# Blowing up 35mm Negs



## Catmando (Aug 4, 2006)

I'm interested to find out peoples experience with blowing up negatives

what sort of sizes can I realistically go to when shooting 100 iso Film?

What about using 35mm slide film


If you have an opinion i'm keen to hear itlayball:


----------



## ksmattfish (Aug 4, 2006)

As a generalization I say 8 to 12 times original size, or somewhere between 8"x12" and 12"x18" for 35mm, before I start to notice.  There are a lot of other things that influence this though.  From what I can tell I'm pickier than most.


----------



## terri (Aug 4, 2006)

I would agree with Matt here.

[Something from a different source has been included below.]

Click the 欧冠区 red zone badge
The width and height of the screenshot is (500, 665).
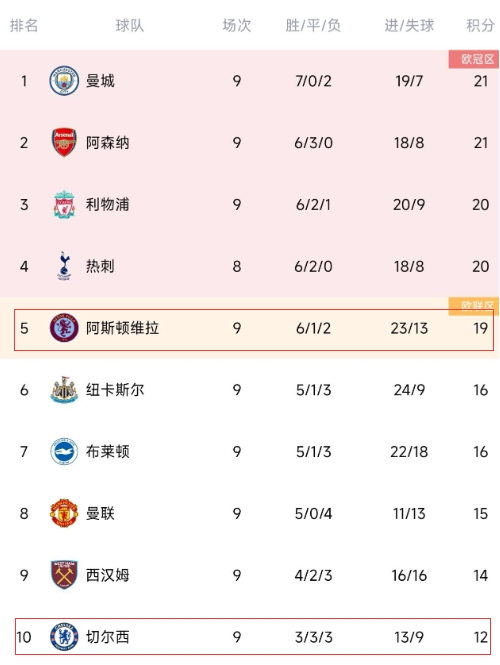[474, 59]
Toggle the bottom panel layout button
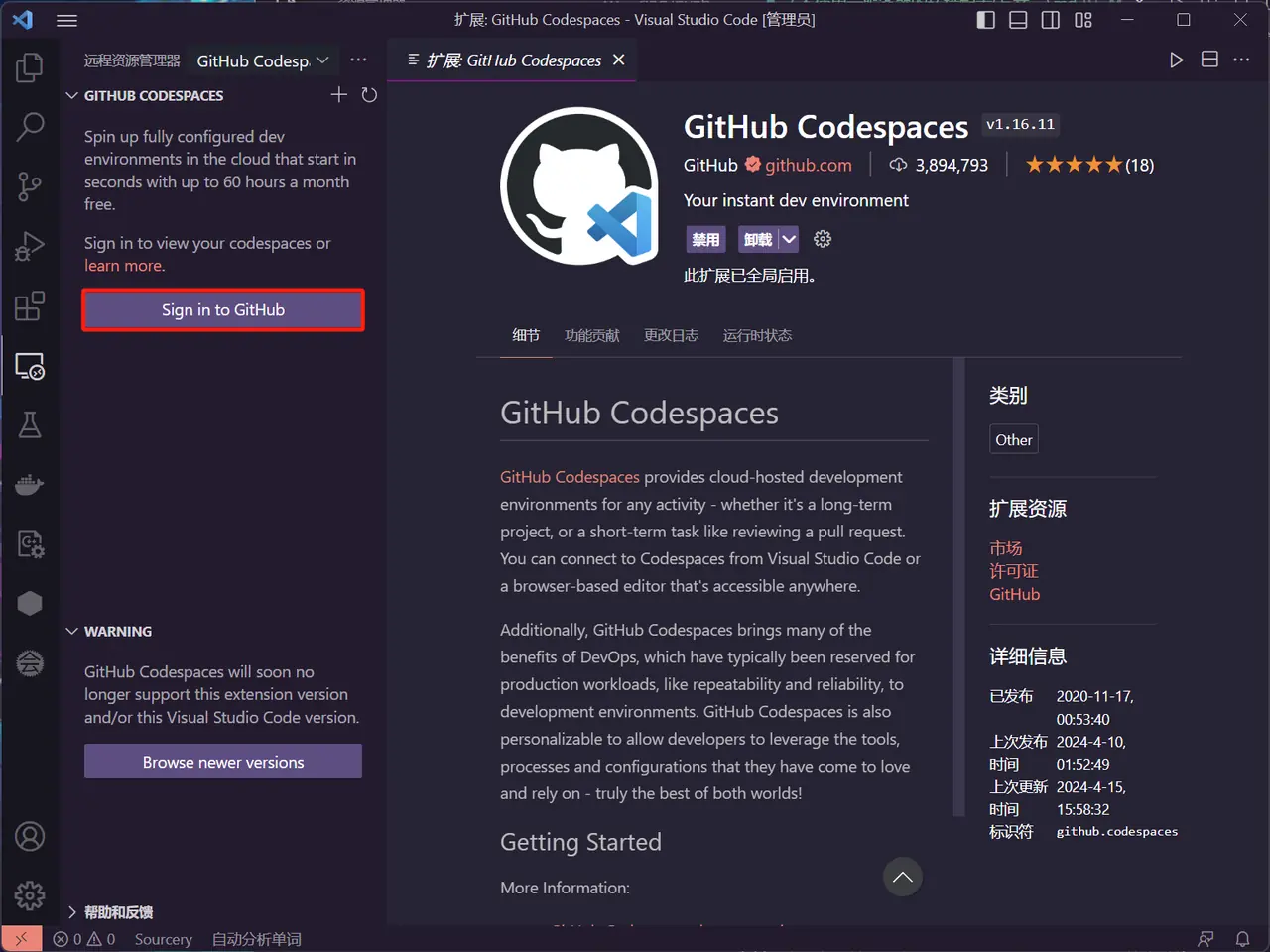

As long as you stick with these slower films (100-120 ISO) you should have no problem with enlargements of this size. 

400 speed film and over you might not be as satisfied with a large print.


----------



## Catmando (Aug 4, 2006)

Is that for negative or slide?


----------



## ksmattfish (Aug 4, 2006)

Catmando said:
			
		

> Is that for negative or slide?



Either.  ISO and camera shake will effect enlargement quality much more than whether it's from slide or neg film.

There are many factors that influence enlargement quality.  Two huge variables are the opinion of the photographer and the viewer.  You should make your prints the size you think they look good.  HCB said "Sharpness is a bourgeois concept", and I figure he knows a thing or two.

Viewing distance matters a lot.  If a photo is on a billboard 100 feet away you can get away with huge enlargements; it would look very low res at 15 feet.  The anecdotal advice is that people naturally view smaller photos closer, and don't get so close to big photos, so it all works out on it's own.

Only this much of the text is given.